7.2 VIIRS-Based High-Resolution Spectral Vegetation Indices for Quantitative Assessment of Vegetation Health

Wednesday, 10 January 2018: 8:45 AM
Room 14 (ACC) (Austin, Texas)
Wenze Yang, IMSG, College Park, MD; and W. Guo and F. Kogan

The Visible Infrared Imaging Radiometer Suite (VIIRS) is one of the main SNPP instruments (JPSS 2014) used for monitoring earth surface, environment and its impact on socioeconomics, including food security through drought detection, monitoring and prediction of agricultural losses, using vegetation health (VH) system (Kogan 1997, 2001). The VIIRS accommodates the best technical and scientific features of its USA predecessors: 36 years of the Advanced Very High Resolution Radiometer’s (AVHRR) excellent work on NOAA polar-orbiting operational satellites and 15 years of Moderate Resolution Imaging Spectra Radiometer (MODIS) on NASA/TERRA and AQUA scientific satellites. The VH method stems from properties of green vegetation to reflect sunlight and emit absorbed solar radiation. Three important steps in the VH algorithm development are derivation of no-noise (smoothed) NDVI and BT (sNDVI and sBT), sNDVI and sBT climatology (multi-year aggregated values) and calculation of weekly departure of weekly sNDVI and sBT from their weekly climatology. In the three steps, derivation of sNDVI and sBT climatology is considered as the most critical. Five years of VIIRS observation is too short for a stable climatology. Formerly, we also tried to directly use AVHRR climatology, and convert VIIRS weekly sNDVI and sBT to the similar AVHRR data using regression equations. Yet both approaches yield inaccurate outcome, comparing to AVHRR-based VH and United States Drought Monitor (USDM) results.
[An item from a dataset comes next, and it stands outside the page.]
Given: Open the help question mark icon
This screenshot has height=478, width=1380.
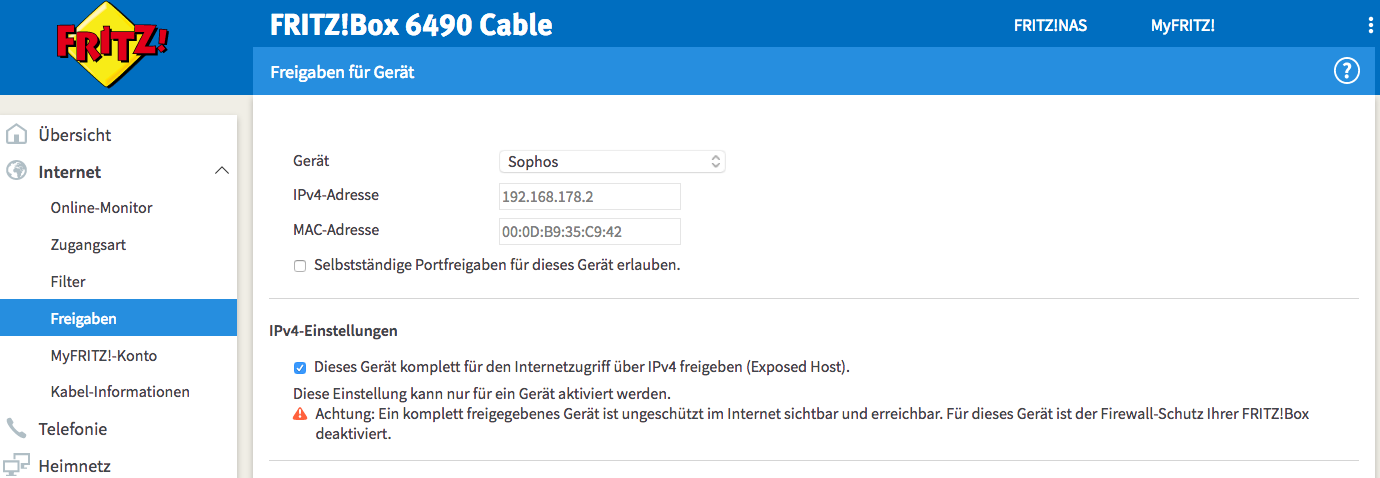Looking at the screenshot, I should 1347,71.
Here we utilize Five years of VIIRS observation, while incorporating 36 years of AVHRR information, to build a pseudo 36-year VIIRS climatology, and derive weekly products based on this climatology. The new climatology and product is demonstrated to be much more accurate, which helps to improve the VIIRS VH system, such that the high resolution spectral vegetation incices could be used in multi-scale applications, from coarser coninental, to finer regional ones.